A new study in the New England Journal of Medicine casts doubt on the idea that spending on pharmaceuticals results in savings in other areas, such as doctor visits, an argument that the pharma industry has often invoked during debates about the cost of prescription drugs.
The study, conducted by a group of Harvard researchers, looked at geographic variation in Medicare spending as a way of measuring whether Medicare patients who spend more on pharmaceuticals to control their chronic conditions have fewer physician visits, reducing total costs. The researchers examined pharmacy and medical data on a 5 per cent random sample of people enrolled in stand-alone Medicare Part D prescription drug plans in 2007.
"If the coding practices in different regions are not too dissimilar, the substantial variation in pharmaceutical spending does not seem to be strongly associated with variations in medical spending at all," they concluded. The study also found that pharmaceutical spending represents more than 20 per cent of total Medicare spending on average.

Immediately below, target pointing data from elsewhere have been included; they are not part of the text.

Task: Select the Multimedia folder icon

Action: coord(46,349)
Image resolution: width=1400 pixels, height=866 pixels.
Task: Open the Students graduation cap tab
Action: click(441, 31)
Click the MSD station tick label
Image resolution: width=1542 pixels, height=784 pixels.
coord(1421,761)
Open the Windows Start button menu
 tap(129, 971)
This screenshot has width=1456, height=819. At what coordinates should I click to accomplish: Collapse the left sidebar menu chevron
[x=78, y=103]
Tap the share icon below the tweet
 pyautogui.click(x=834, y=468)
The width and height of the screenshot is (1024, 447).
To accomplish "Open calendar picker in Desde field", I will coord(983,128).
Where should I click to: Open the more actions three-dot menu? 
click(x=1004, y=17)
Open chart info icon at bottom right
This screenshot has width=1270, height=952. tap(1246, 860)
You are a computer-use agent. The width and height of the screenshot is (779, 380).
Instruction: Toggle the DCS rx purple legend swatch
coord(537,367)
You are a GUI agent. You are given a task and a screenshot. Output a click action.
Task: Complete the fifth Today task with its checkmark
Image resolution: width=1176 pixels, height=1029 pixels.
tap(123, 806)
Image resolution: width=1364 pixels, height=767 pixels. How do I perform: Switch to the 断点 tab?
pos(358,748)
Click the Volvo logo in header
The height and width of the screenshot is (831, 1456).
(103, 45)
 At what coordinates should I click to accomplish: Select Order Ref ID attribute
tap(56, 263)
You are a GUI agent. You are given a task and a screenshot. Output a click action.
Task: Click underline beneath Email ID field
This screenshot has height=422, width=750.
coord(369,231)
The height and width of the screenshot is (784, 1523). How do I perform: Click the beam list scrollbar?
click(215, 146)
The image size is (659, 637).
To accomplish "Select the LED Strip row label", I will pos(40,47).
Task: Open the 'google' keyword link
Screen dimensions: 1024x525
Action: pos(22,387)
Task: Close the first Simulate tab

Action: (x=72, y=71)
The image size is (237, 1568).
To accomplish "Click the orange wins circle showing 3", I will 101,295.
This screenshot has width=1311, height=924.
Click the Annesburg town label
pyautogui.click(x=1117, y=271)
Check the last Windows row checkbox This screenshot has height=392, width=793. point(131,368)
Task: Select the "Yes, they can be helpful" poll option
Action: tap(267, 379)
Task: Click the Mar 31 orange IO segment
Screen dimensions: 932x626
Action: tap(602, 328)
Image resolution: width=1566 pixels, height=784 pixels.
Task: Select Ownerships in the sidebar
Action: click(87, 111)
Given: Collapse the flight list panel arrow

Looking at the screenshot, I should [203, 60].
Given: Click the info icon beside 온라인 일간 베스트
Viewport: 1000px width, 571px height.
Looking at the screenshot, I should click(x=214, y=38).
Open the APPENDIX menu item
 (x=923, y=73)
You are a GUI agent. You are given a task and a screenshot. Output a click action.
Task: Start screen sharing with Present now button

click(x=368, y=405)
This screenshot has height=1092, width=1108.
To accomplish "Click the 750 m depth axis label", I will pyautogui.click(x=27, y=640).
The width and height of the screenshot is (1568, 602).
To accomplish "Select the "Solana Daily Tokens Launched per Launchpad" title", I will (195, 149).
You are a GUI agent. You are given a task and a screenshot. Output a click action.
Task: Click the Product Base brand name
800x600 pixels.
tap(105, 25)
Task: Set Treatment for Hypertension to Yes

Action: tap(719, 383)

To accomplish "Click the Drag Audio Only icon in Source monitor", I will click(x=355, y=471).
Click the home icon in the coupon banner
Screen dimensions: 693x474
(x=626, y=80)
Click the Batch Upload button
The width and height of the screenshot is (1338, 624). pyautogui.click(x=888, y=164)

Pharmaceutical Research and Manufacturers of America (PhRMA) senior vice president Ken Johnson responded to the study by pointing out that many other studies "have found that use of medicines helps patients avoid unnecessary hospitalisations and nursing home admissions, and also can help achieve savings on overall healthcare costs," especially when it comes to patients who have chronic diseases like diabetes, hypertension or high cholesterol.
"No one study, however well done, is definitive," Johnson said in a statement. "This study needs to be considered in the context of the large body of academic research on the relationship between medicines, health outcomes, and cost savings."